The average Kenosha resident, including senior citizens, pays about $3431.62 per year in property taxes.
Now to some (including our current city council members), what is the big deal, right?
Well, to many of these senior citizens cannot afford a single increase in property tax costs when they are living off a relatively fixed income.
The average person in the city of Kenosha is paying $286 A MONTH in property taxes alone.
Even if you can ignore the cost of food, gas, electricity, water and fees going up, we cannot continue to pass one property tax increase after another year after year.
When I was at the NAACP event, several of the incumbents made the standard excuses of blaming the property tax increase on the school tax levy.
The incumbents are correct in stating that the school tax levy is going up year after year, but they are not telling the entire truth that they themselves continue to add to the property tax increases also.
From the following chart in the Kenosha News, the city council and the mayor are still playing a major roll in property tax increases.

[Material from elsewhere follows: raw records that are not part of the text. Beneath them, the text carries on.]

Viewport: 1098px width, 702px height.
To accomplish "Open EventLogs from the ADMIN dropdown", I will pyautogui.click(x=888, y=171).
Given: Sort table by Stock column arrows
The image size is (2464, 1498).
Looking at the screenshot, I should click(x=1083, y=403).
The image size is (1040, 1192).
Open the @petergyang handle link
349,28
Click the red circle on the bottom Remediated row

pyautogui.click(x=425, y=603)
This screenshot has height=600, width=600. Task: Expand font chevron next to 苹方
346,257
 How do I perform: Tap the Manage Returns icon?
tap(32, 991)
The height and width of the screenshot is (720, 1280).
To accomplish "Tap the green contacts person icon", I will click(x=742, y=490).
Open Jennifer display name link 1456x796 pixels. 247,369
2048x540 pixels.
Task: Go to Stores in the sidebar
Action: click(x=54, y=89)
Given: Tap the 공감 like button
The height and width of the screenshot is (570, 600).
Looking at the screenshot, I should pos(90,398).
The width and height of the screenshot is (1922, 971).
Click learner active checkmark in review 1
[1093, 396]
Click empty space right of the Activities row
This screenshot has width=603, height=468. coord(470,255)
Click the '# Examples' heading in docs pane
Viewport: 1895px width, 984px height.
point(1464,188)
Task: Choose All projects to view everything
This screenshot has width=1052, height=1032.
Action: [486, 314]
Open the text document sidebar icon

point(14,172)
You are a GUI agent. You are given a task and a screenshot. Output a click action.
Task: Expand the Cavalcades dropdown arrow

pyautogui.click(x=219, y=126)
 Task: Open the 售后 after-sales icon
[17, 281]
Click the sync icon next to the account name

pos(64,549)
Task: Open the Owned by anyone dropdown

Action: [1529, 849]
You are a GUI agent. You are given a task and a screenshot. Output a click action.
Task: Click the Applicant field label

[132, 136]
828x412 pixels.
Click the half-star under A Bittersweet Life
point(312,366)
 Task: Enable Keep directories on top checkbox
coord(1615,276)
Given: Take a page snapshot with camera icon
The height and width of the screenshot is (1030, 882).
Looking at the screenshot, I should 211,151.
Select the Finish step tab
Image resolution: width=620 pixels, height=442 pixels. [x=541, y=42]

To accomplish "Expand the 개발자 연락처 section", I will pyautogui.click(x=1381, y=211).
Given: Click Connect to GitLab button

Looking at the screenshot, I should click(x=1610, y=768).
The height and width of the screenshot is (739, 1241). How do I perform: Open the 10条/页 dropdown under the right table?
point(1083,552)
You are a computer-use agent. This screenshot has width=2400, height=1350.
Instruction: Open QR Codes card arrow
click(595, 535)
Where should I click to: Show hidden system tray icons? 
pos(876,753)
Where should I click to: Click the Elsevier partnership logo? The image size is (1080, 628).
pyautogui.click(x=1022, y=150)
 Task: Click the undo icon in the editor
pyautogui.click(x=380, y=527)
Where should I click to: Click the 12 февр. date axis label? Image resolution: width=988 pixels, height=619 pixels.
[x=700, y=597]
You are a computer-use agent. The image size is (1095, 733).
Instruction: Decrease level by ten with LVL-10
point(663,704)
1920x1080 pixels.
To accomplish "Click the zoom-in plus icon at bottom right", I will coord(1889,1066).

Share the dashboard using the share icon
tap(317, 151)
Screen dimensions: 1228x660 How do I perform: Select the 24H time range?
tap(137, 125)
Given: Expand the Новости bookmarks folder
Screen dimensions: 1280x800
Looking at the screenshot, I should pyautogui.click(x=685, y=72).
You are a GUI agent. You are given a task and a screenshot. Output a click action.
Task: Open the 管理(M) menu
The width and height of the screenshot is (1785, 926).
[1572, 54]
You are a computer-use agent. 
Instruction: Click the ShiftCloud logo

Taxing body: Ave. Home Ave. Home $ Diff. % Diff.
City $1,336.17 $ 1,385.30 $ 49.13 3.7%
KUSD $1,382.74 $1,472.64 $ 89.90 6.5%
Gateway Tech Col. $ 204.74 $ 208.08 $ 3.34 1.6%
County $ 632.50 $ 644.99 $ 12.49 2.0%
State $ 29.10 $ 29.49 $ 0.39 1.3%
Gross Property Tax $3,585.24 $ 3,740.49 $155.26 4.3%
Minus: School Tax Credit $194.95$ 223.27 $ 28.32 14.5%
Minus: Lottery Credit $ 96.79 $ 85.60 $ (11.19) -11.6%
Net Property Tax $3,293.49 $3,431.62 $ 138.13 4.2%
Of the $138 property tax increase this year, the city council raised taxes by $49 on the average property tax owner this past year.
Think about the issues that our senior citizens are faced with year after year. They have a limited amount of money and they need to make that money last for the rest of their lives.
They must also absorb the cost of higher gas prices, higher food prices and higher living costs.
The biggest problem my new friend had with all of this is that he cannot stand the way our government is spending that money.
The wife of my new friend stated that she has heard ENOUGH out of him about the museums. He is so upset that we have to pay for new museums but we cannot get the roads repaired in a timely fashion.
He believes that our current aldermen are spending taxpayer dollars incorrectly.
I could not agree more.
Museums do not take priority over fire and police protection.
The trolley does not take priority over road repair.
It is time for the city council to put the people of Kenosha over the special interest groups squawking for our tax dollars.
My hope is that my new friends in the 5th district will stick around Kenosha long enough to make the needed changes to Kenosha government.